(DATA RECORDS):
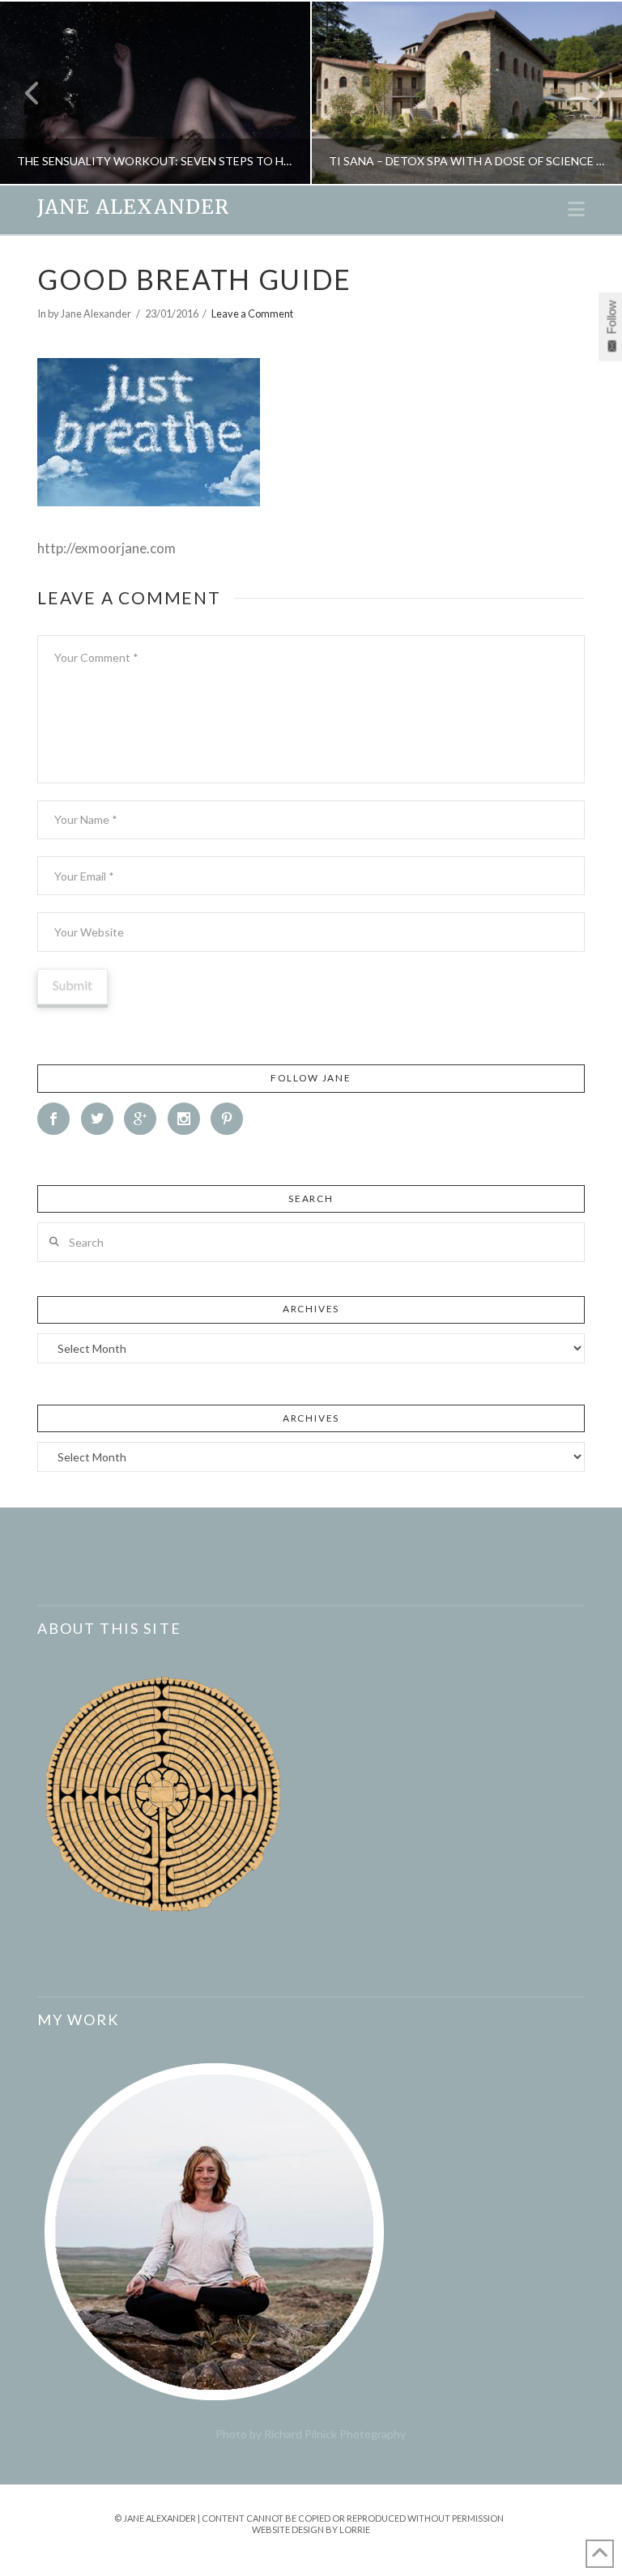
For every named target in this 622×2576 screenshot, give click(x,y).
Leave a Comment (252, 313)
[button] (576, 209)
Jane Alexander (133, 207)
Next (587, 93)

(WHAT YOU ARE ASKED TO DO): The output should be the material above, copied exactly, without its pictures.

(TASK SOLUTION):
For every named target in this 622×2576 screenshot, give click(x,y).
Leave a Comment (252, 313)
[button] (576, 209)
Jane Alexander (133, 207)
Next (587, 93)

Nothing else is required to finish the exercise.